Comparing Manage Variables and Variable Selection for Churn Prediction in SAS Viya

In this post, we will discuss the option of using the Manage Variable node in Model Studio. In the Machine Learning Using SAS Viya course we utilize the VARIABLE SELECTION node to help identify useful variables that are used for predicting the target event. The MANAGE VARIABLES node allows us to change properties like the role, level, and specific method whether that’s transforming and imputing an input variable. In the demonstration we will test the performance of using the manage variable node and the variable selection node.

We utilize the comms dataset for this demonstration; this data set consists of 56,000 rows and 128 columns. The telecommunication company has been having trouble with retention of our existing customer, and it can be costly to attract new customers. The goal is to determine which modeling approach will outperform the other. We will start by loading the data into Model Studio to get started.

Loading the Data

Select any image to see a larger version.
Mobile users: To view the images, select the "Full" version at the bottom of the page.

The above image shows how you load the data into Model Studio under “New Project” tab, we call the pipeline "Comparison Model". We start off by naming our project, selecting the data type, in our project the type will be “Data Mining and Machine Learning”. We select a basic template for class target, and the data we are using is labeled “COMMSDATA”. It’s optional, but you can provide a brief description of the project. This is useful if you plan to share your project with your colleagues. Once we have the data loaded and we save our new project, we are then directed to Data tab to preview our data. Before we can build our model, we must select our target variable to be analyzed for our machine learning model.

From the above image, we selected “churn” as our target event of interest. The goal is to predict the probability that customers will churn or end business with the telecommunication company. Next, we will explore our data as it relates to target variables to look for variables of importance to the target.

The image above shows the DATA node and DATA EXPLORATION node. The DATA node defines all the information within the data such as formatting, metadata, and the target event. The DATA EXPLORATION node is responsible for displaying the statistical plots of the variables. Let’s look at some of our result for the DATA EXPLORATION node and see the insights from our input variables.

The above image shows our “Important Input” table. This table provides relative importance of our input variables as they relate to the target variable of “Churn”. We see the “curr_days_susp” variable has a relative importance of 1. We see that all the variables have some level of significance to the target variable such as ever_days_over_plan, delinq_indicator, pymts_late_ltd, avg_days_susp, calls_care_ltd, mou_onnet_pct_MOM, and times_susp. Now that we have a sense of important variables, we can start to build out our pipeline.

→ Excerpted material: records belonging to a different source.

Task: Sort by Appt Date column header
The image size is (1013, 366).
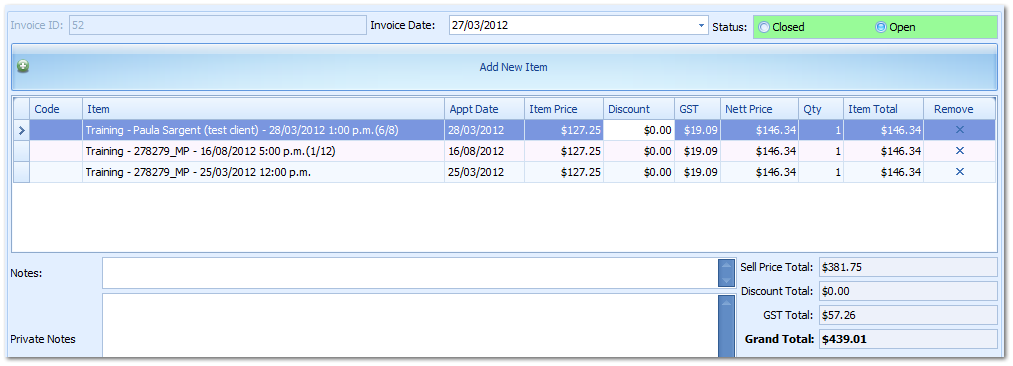Action: 484,109
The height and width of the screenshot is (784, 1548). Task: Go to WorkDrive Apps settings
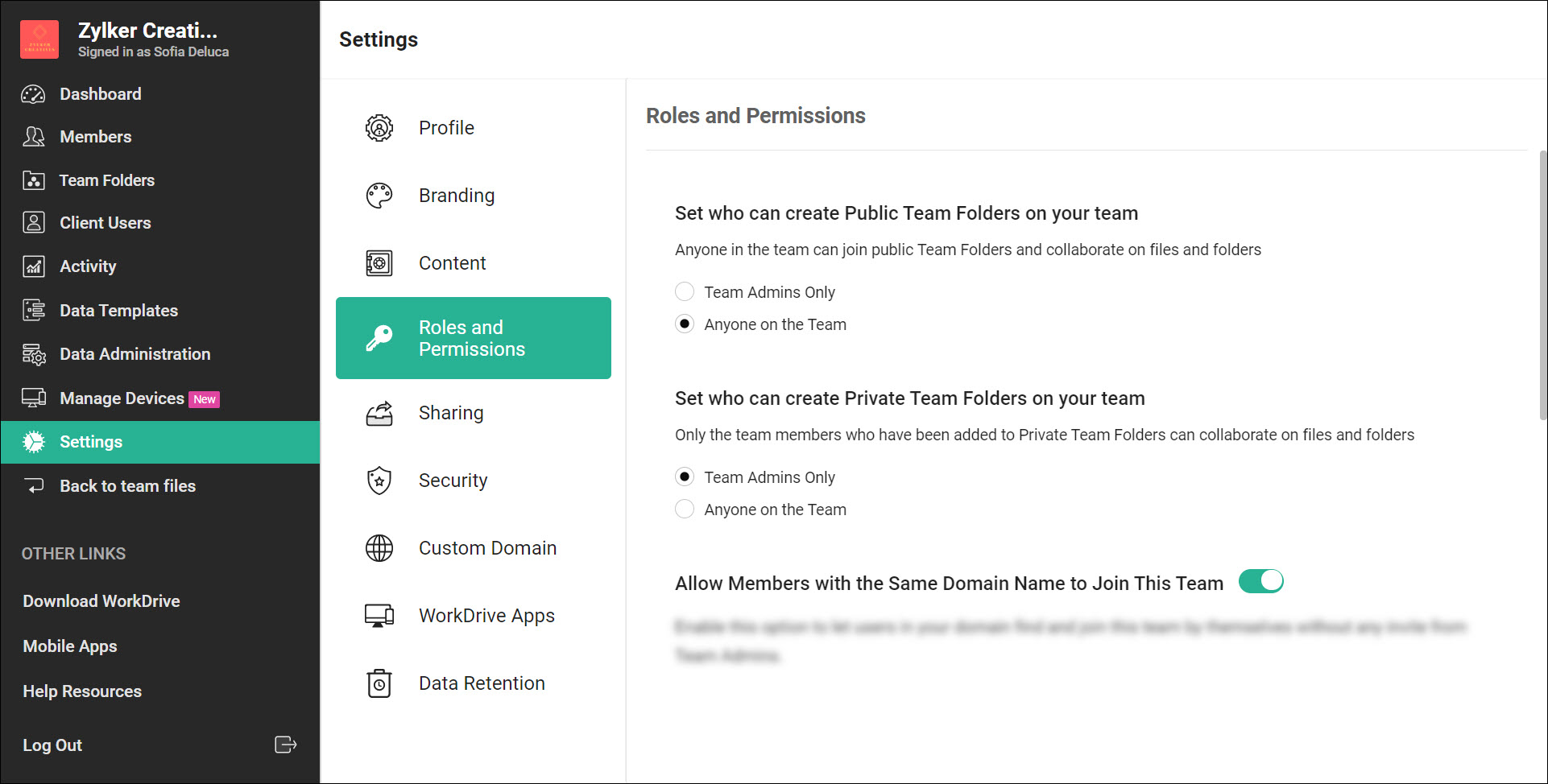486,616
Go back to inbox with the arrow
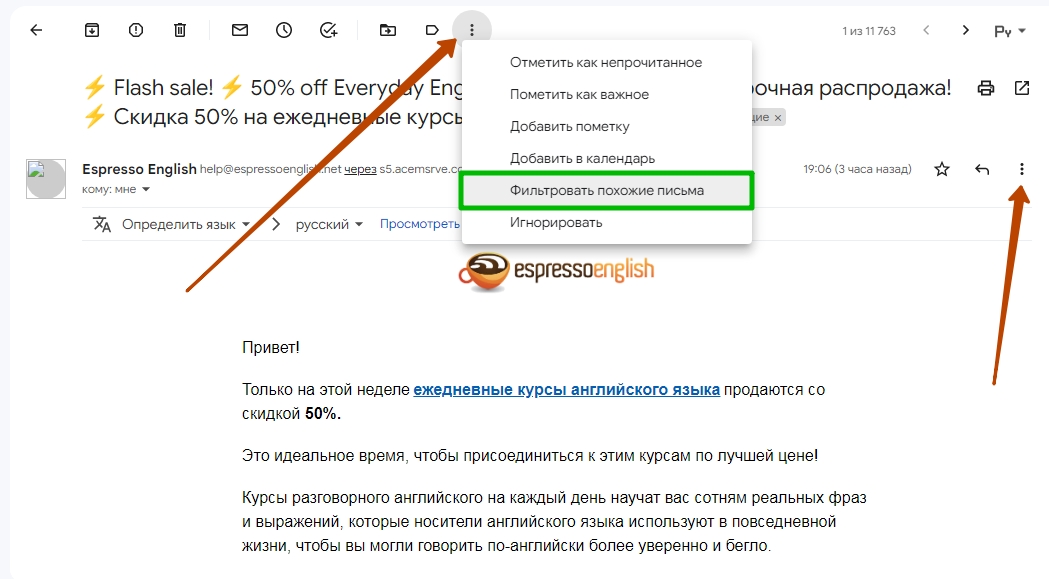This screenshot has height=579, width=1049. 36,30
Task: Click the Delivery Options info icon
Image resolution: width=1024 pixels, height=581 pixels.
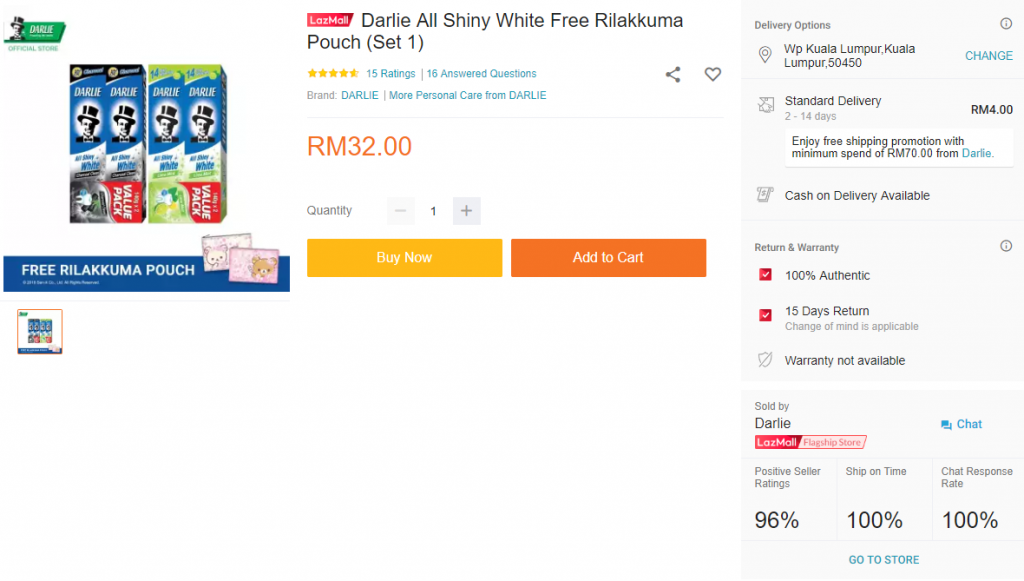Action: [1006, 24]
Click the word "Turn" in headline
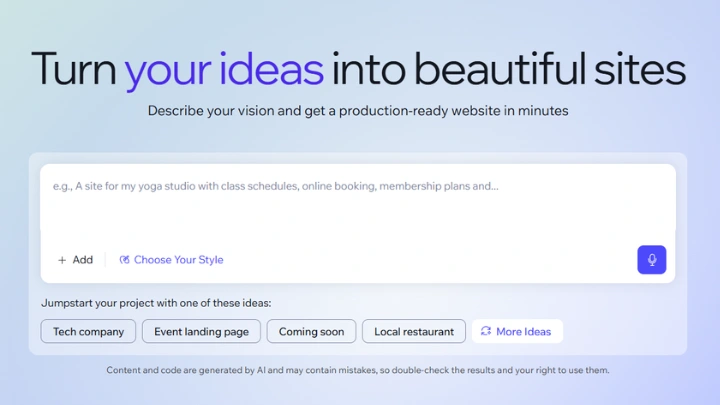The height and width of the screenshot is (405, 720). click(x=74, y=69)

We select a new pipeline and label it as “Comparison Model” and next we build our model. We utilize the starter templates available to get a head start on our model building process. For this model we want to use a template we that utilize through our Machine Learning Using SAS Viya course.

We will create our new pipeline and save it; this will generate our pre-built pipeline for a faster start to our analysis.

We start off with a starter template; we utilize several data mining and preprocessing nodes. We use a replacement node, transformation node, and imputation node. After the Text Mining Node, we utilize the Manage Variables node, the split between the Manage Variable node and Variable Selection node occurs after the Text Mining node. This is where we will build the supervised learning node for model performance comparison for both the Manage Variable and Variable Selection nodes. Let’s look at our Variable Selection node to see which variables were rejected, the variable selection node uses several supervised methods of variable selection to reduce the number of inputs for analysis.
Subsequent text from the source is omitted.